COLECCIÓN BOTÁNICA

 
                                 
 

México posee la mayor cantidad de especies de cactáceas del planeta, así como una enorme diversidad de especies de otras familias suculentas, con sus extrañas formas y sorprendentes colores. Y sin embargo han sido plantas poco conocidas hasta muy recientemente, y escasamente valoradas, de no ser por botánicos y cactófilos. Muchas de ellas son consideradas raras, amenazadas o en peligro de extinción, debido, al igual que en otras partes del mundo, a los cambios de uso del suelo, la expansión urbana y la extracción y tráfico ilegales de especies para surtir el mercado internacional de coleccionistas.

 
                                 
                                 
    Para el Jardín Botánico El Charco del Ingenio, la conservación integral del patrimonio natural y genético que representan estas especies, constituye uno de sus objetivos primordiales, una razón de ser. Y para ello asumió la tarea de integrar una colección de suculentas mexicanas pertenecientes a diferentes familias, con la intención de representar nuestra biodiversidad amenazada. El inspirador y en gran medida realizador de esta tarea fue el conocido cactófilo Charles Glass, curador del Jardín Botánico hasta su muerte, ocurrida en 1998.

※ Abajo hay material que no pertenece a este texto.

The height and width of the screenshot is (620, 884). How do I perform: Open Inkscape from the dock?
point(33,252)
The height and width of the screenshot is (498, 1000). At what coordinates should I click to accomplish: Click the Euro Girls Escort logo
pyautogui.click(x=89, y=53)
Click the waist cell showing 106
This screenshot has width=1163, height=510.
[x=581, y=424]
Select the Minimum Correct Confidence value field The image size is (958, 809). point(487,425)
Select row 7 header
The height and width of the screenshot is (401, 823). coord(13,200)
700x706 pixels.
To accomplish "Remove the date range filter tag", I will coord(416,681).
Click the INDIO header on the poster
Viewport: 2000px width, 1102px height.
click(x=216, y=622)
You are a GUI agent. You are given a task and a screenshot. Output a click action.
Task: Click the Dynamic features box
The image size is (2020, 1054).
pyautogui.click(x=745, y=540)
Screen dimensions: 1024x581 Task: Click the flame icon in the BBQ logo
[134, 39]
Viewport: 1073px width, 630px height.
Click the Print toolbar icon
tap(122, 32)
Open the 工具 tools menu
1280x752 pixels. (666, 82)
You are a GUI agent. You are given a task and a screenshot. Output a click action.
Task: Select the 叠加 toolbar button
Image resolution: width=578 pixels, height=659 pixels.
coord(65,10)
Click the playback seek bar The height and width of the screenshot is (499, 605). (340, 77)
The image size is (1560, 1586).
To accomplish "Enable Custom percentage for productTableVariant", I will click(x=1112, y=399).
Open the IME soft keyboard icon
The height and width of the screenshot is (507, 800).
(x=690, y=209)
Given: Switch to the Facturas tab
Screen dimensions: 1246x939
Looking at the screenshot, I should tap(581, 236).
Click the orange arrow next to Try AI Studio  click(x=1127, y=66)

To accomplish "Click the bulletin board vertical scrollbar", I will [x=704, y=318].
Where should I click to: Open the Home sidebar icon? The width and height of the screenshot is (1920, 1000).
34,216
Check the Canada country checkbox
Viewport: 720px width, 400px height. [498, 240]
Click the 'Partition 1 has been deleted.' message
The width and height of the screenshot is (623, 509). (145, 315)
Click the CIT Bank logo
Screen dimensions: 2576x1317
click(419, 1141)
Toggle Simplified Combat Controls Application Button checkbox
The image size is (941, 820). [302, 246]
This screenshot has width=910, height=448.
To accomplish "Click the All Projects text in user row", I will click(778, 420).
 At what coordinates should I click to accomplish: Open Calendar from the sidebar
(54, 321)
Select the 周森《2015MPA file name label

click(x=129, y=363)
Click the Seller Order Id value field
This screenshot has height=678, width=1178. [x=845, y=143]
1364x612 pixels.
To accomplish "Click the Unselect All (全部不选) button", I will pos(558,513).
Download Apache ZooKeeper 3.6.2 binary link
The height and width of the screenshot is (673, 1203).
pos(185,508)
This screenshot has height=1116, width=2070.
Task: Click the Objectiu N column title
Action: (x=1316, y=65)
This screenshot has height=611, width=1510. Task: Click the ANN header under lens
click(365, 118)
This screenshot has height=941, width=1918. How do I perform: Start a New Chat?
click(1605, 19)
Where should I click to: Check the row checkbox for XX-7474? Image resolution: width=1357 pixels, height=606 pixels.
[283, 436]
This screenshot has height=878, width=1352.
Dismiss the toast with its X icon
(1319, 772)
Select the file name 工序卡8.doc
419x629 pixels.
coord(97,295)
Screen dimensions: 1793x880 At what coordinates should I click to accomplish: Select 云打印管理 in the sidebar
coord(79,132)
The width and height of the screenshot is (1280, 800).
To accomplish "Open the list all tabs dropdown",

Su invaluable aportación ha sido complementada en años subsecuentes por otros estudiosos y amantes de la flora suculenta mexicana que se han acercado al Charco, como el sanmiguelense Mario Mendoza, quien asistió a Glass durante los años cruciales a la colecta en el campo y mantiene aún su relación con este pequeño mundo vegetal. Y de manera fundamental, el británico Martin Smith, quien llevó a cabo un meticuloso y prolongado trabajo de restauración y saneamiento de la colección botánica, además de diseñar nuevas áreas de exhibición de plantas dentro del Jardín, con el soporte fundamental de Martita García.
 
                                 
 

La mayor parte de la colección botánica está integrada hoy en día por ejemplares colectados durante años en diversas regiones del país, cuidadosamente identificados, junto con otros propagados en el vivero del Jardín, así como de aportaciones externas. Este extenso trabajo ha implicado lo mismo vínculos con comunidades campesinas que con instituciones científicas, y desde luego una estrecha relación con la autoridad federal en materia ecológica. De esta manera, la Secretaría de Medio Ambiente y Recursos Naturales (SEMARNAT) ha reconocido al Jardín Botánico como depositario legal de la colección bajo la categoría de Unidad de Manejo para la Conservación de la Vida Silvestre (UMA).

 
                                 
 

La colección botánica del Charco del Ingenio representa ante todo la biodiversidad en riesgo de nuestro país, y en esa dimensión es exhibida en distintas áreas del Jardín, tanto en el Conservatorio de Plantas Mexicanas (amplio y original invernadero, el cual alberga también especies acuáticas y peces nativos de la región), como en el área de Plantas Rescatadas, sobre la ladera al poniente del Jardín.

Además de ser resguardada y exhibida, esta magnífica colección botánica conforma la base genética para la propagación en el vivero del Charco, dedicada principalmente a especies que se hallan en alguna categoría de riesgo. Esta acción de conservación vegetal se realiza como programa permanente, de conformidad con la Estrategia Global de Conservación de los Jardines Botánicos, suscrita por nuestra organización en 2007. Algunos ejemplares producidos en vivero se hallan a la venta en la recepción del Jardín Botánico.

   
    Foto Patricia Lagarde, Historias de un Jardín charco del ingenio Ed. Santillana  
                                 
  La colección está integrada en su mayoría por la familia Cactaceae, junto con otras familias de la flora suculenta, principalmente Crassulaceae, Bromeliaceae y Agavaceae.  
                                 


Además de la colección nacional, el Charco del Ingenio se propone actualmente conformar una colección botánica de carácter regional, integrada por especies vegetales nativas de la Subcuenca del Alto Río Laja, así como del norte del estado de Guanajuato y regiones adyacentes. Ello con el propósito de concentrar las tareas de conservación, investigación, educación y difusión a la flora y los ecosistemas de dicha zona geográfica, con especial atención a las especies en alguna categoría de riesgo y a las poblaciones vegetales amenazadas.